**Task details**
Retype, exactly as written, every line from the one containing "The image size is (376, 481)." through the last line of the records below, both included; skip the pictures.

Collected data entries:
Start of Block

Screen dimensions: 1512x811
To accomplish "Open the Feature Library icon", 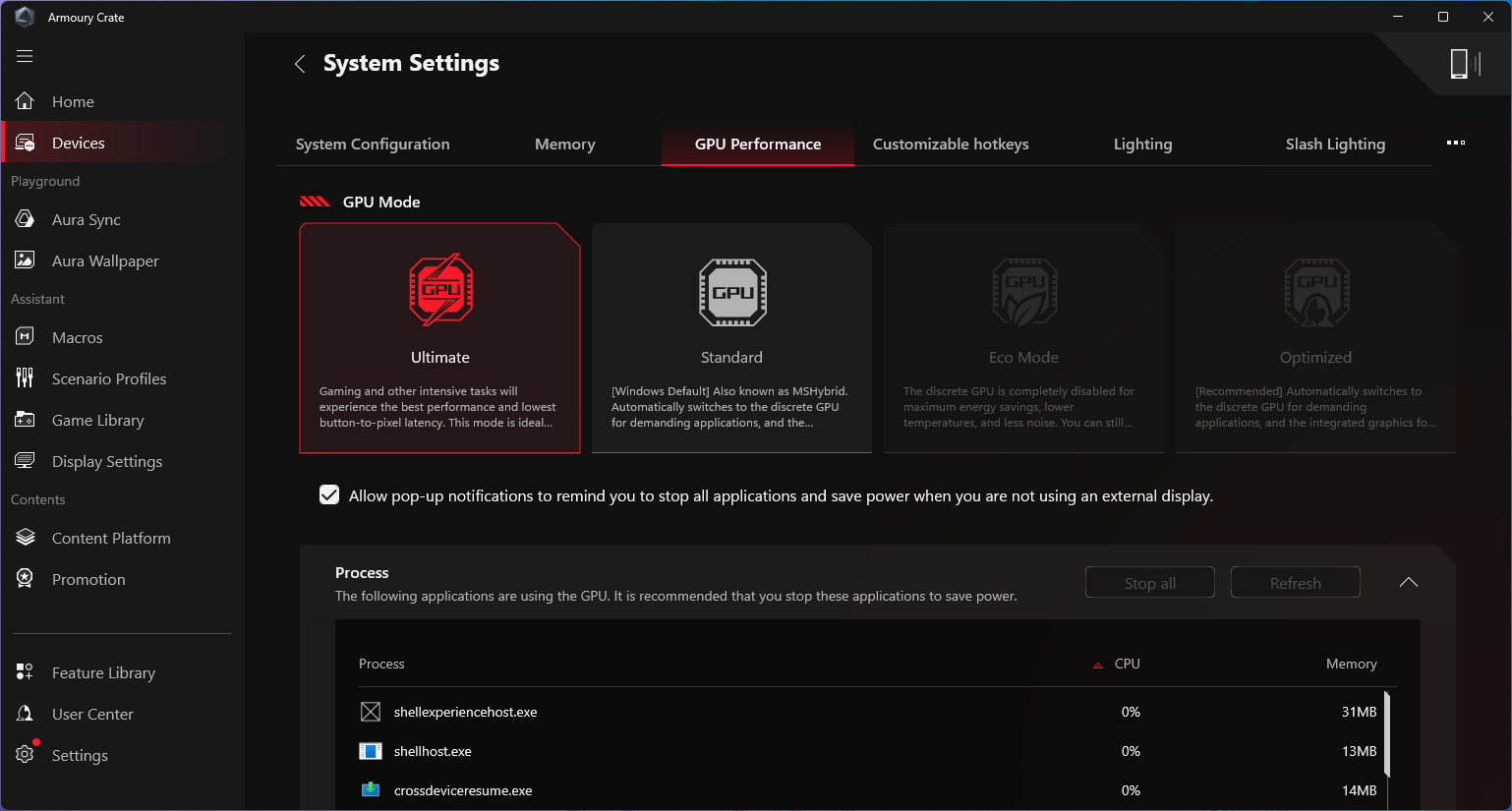I will [25, 672].
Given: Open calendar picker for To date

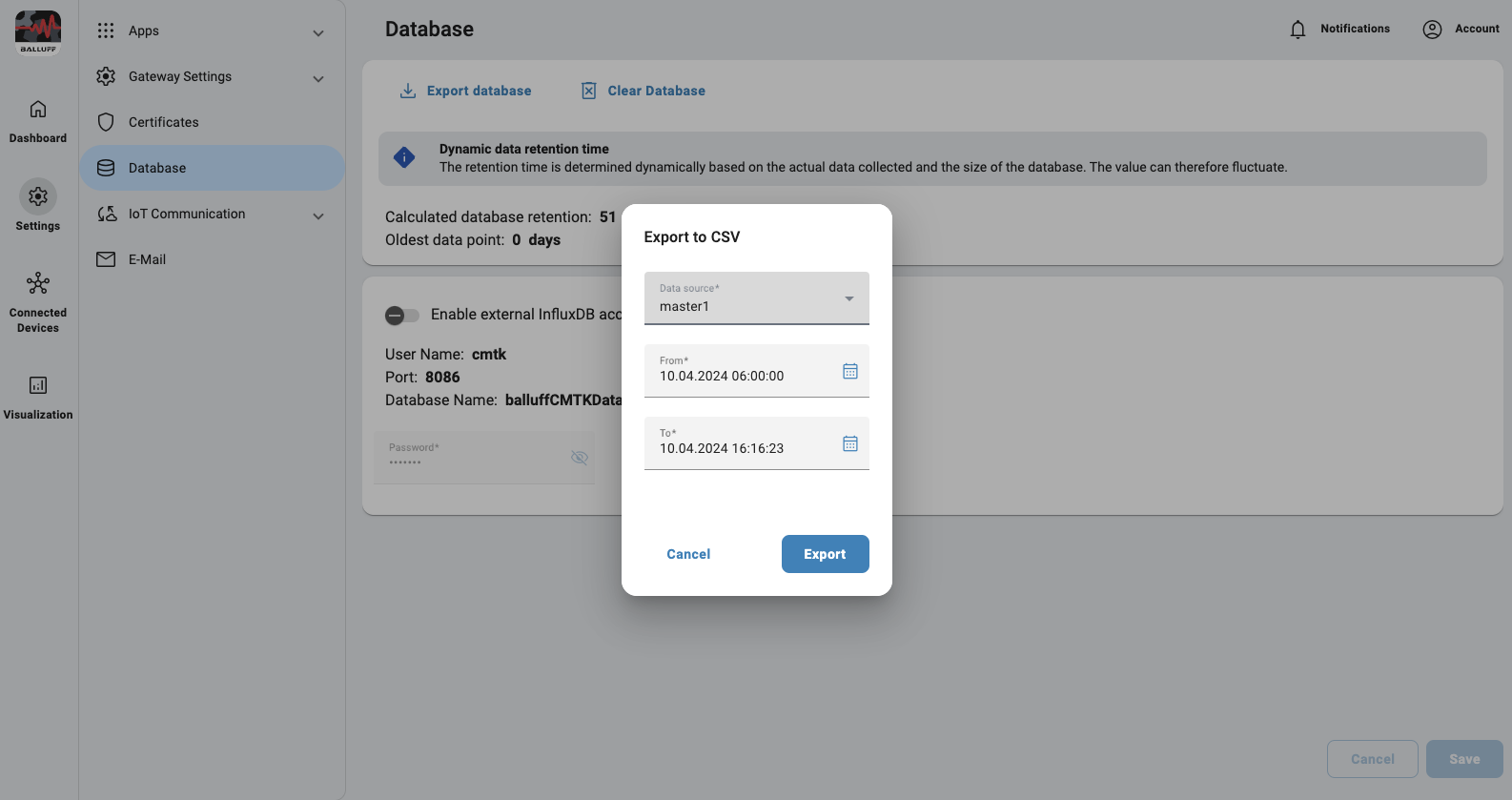Looking at the screenshot, I should [x=849, y=443].
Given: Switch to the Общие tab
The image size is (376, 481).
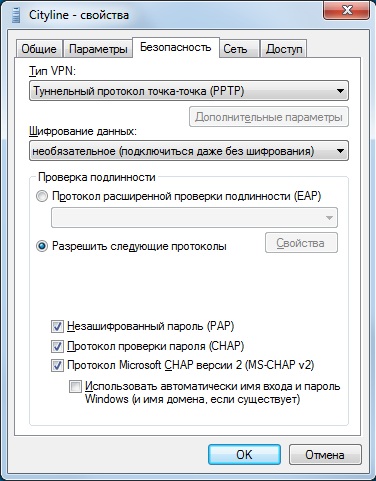Looking at the screenshot, I should tap(39, 49).
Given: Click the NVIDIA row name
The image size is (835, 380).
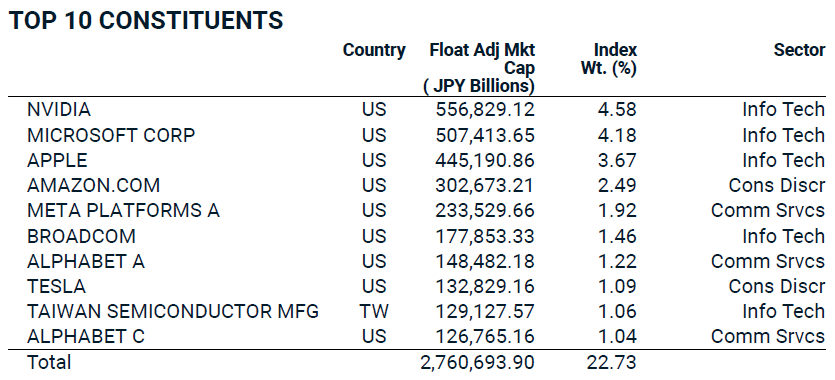Looking at the screenshot, I should point(59,110).
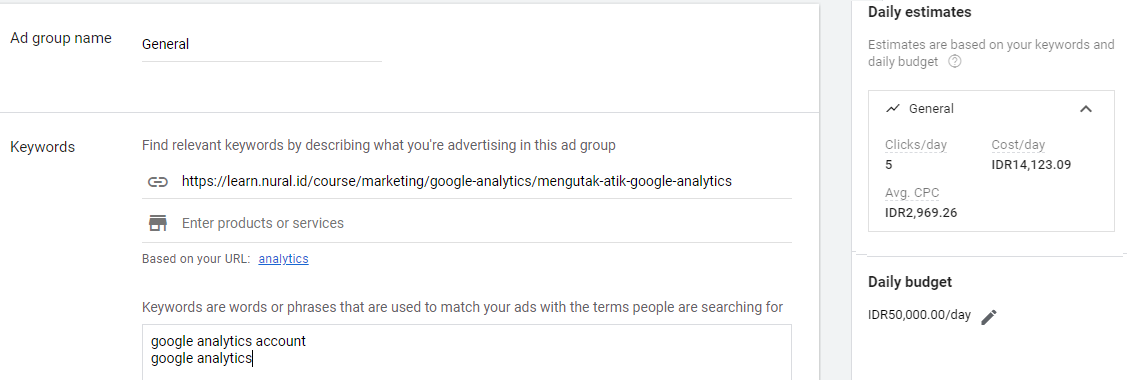1136x380 pixels.
Task: Click the chain link icon beside the URL
Action: [x=158, y=182]
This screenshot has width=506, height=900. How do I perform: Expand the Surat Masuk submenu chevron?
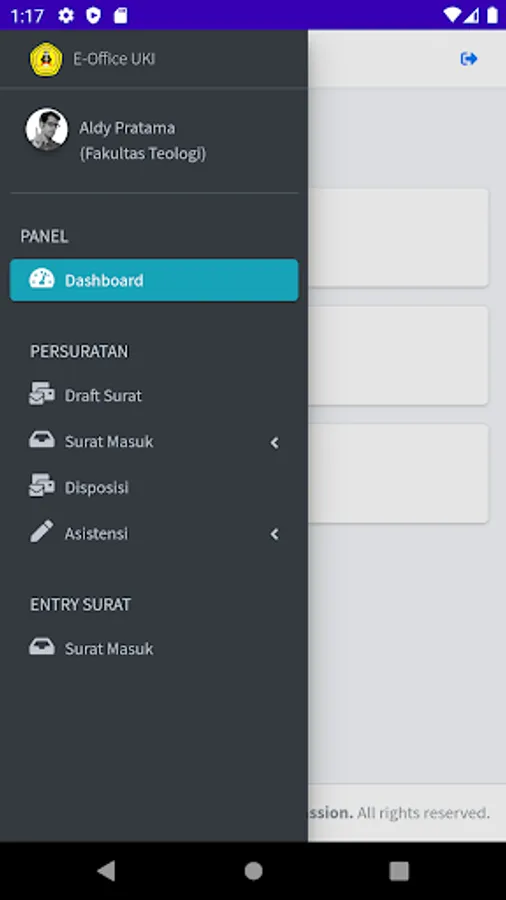tap(275, 443)
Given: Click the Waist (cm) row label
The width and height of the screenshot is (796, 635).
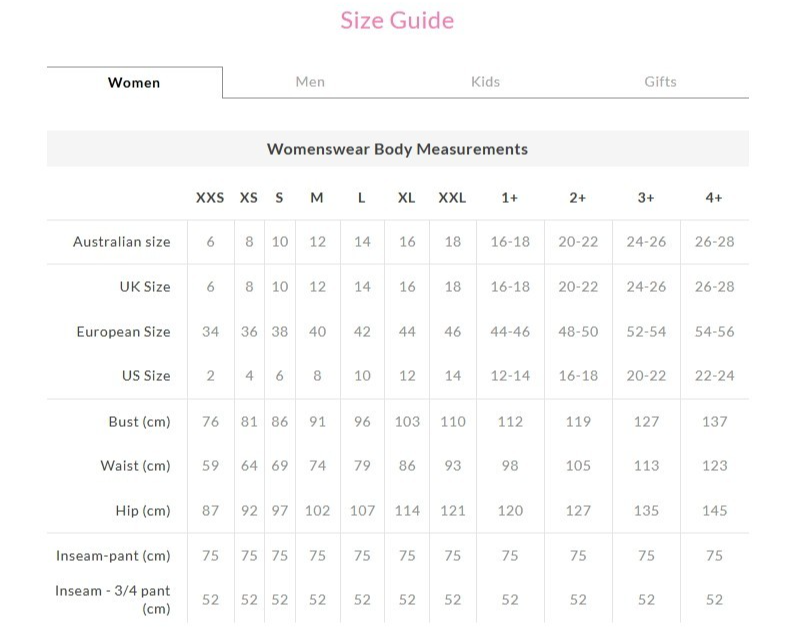Looking at the screenshot, I should (x=135, y=466).
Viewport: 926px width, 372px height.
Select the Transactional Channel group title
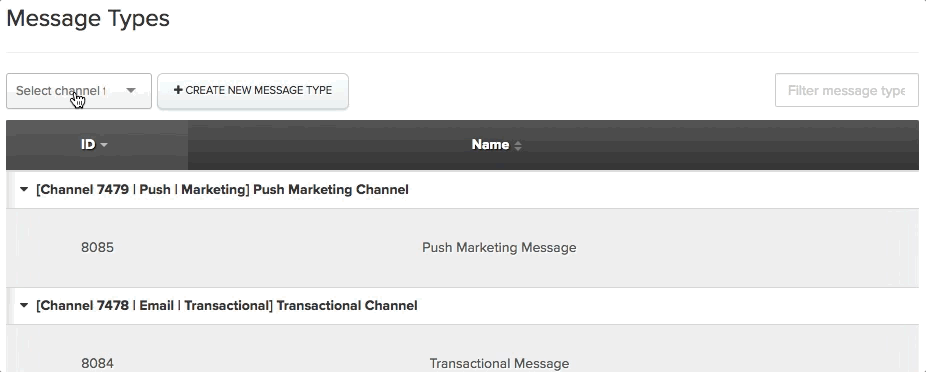(x=227, y=305)
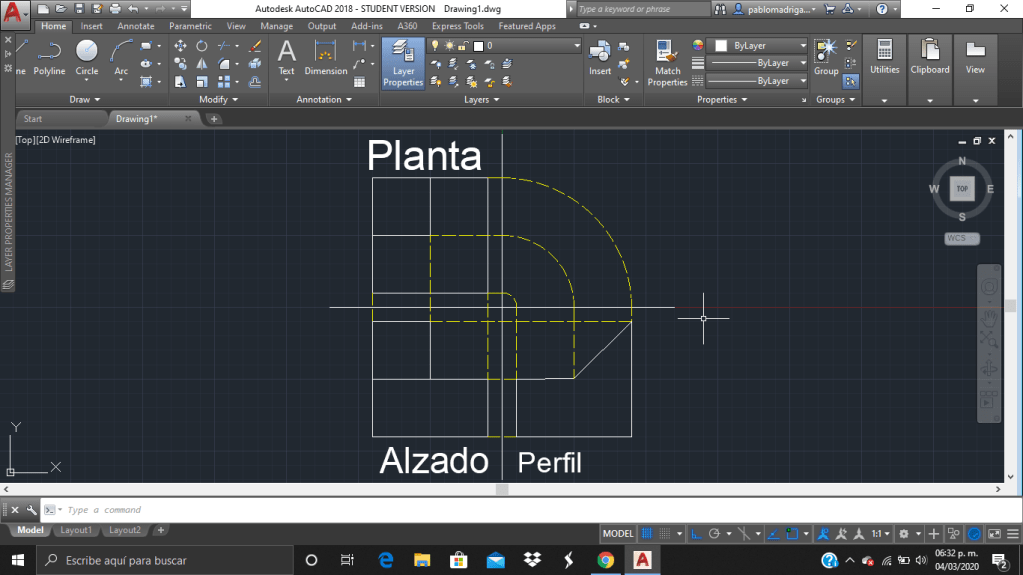Open the Layout1 tab
Image resolution: width=1023 pixels, height=575 pixels.
pyautogui.click(x=76, y=530)
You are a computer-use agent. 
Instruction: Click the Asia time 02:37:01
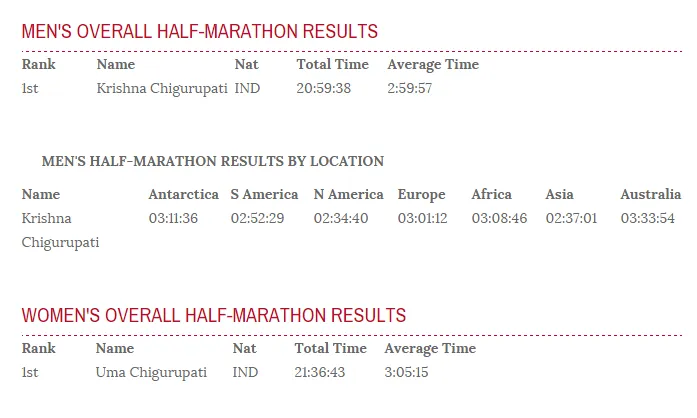[x=571, y=218]
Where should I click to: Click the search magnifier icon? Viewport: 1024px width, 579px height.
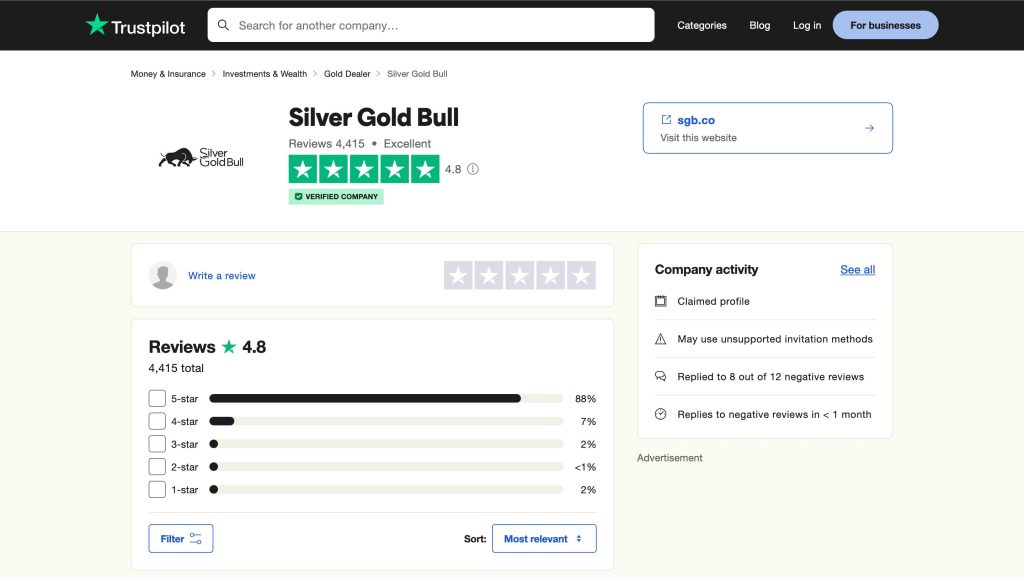click(223, 25)
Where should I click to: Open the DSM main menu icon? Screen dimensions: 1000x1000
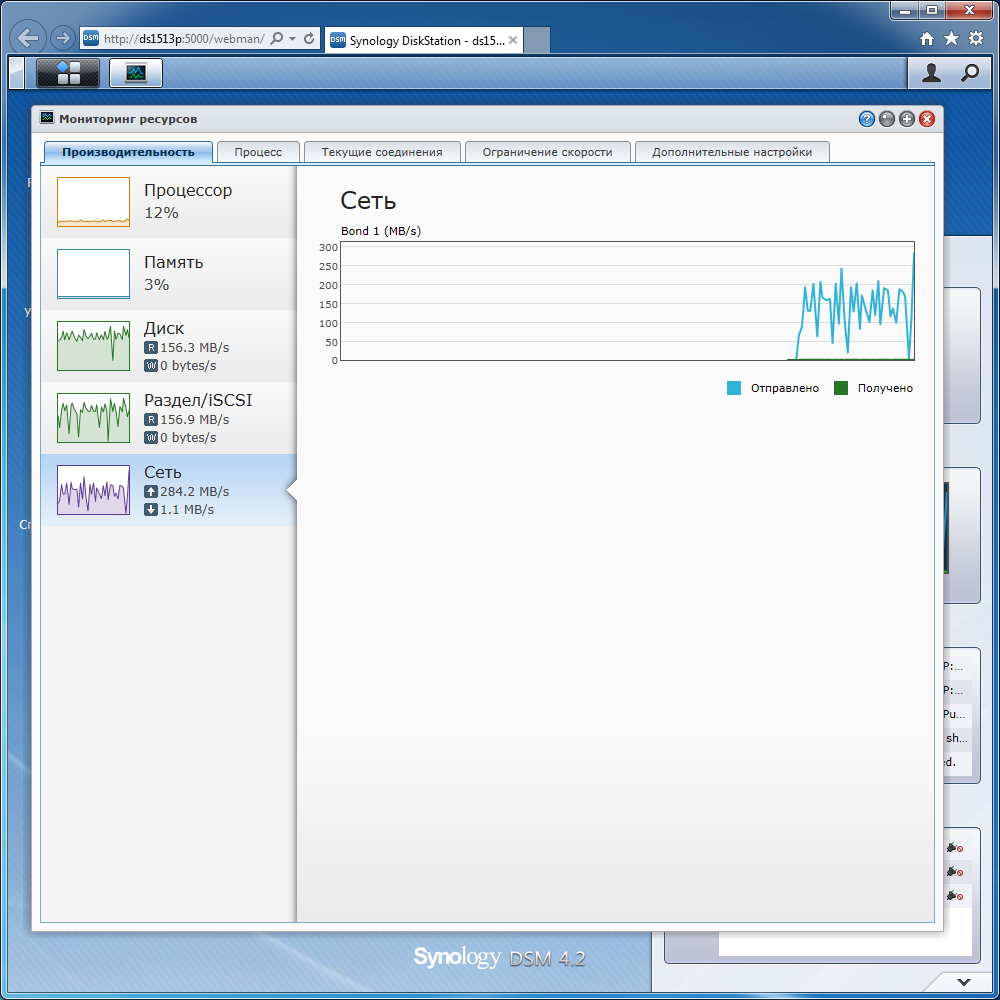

End of Block

**The completed task**
The image size is (376, 481).
Looking at the screenshot, I should tap(39, 49).
Given: Click the NVIDIA row name
The image size is (835, 380).
Looking at the screenshot, I should point(59,110).
1136x380 pixels.
Task: Click the chain link icon beside the URL
Action: [x=158, y=182]
This screenshot has width=506, height=900. How do I perform: Expand the Surat Masuk submenu chevron?
tap(275, 443)
Given: Click the Waist (cm) row label
The width and height of the screenshot is (796, 635).
Looking at the screenshot, I should (x=135, y=466).
Viewport: 926px width, 372px height.
Select the Transactional Channel group title
(x=227, y=305)
Open the Layout1 tab
Image resolution: width=1023 pixels, height=575 pixels.
pyautogui.click(x=76, y=530)
You are a computer-use agent. 
Instruction: Click the Asia time 02:37:01
[x=571, y=218]
Where should I click to: Click the search magnifier icon? Viewport: 1024px width, 579px height.
click(223, 25)
Where should I click to: Open the DSM main menu icon? Screen dimensions: 1000x1000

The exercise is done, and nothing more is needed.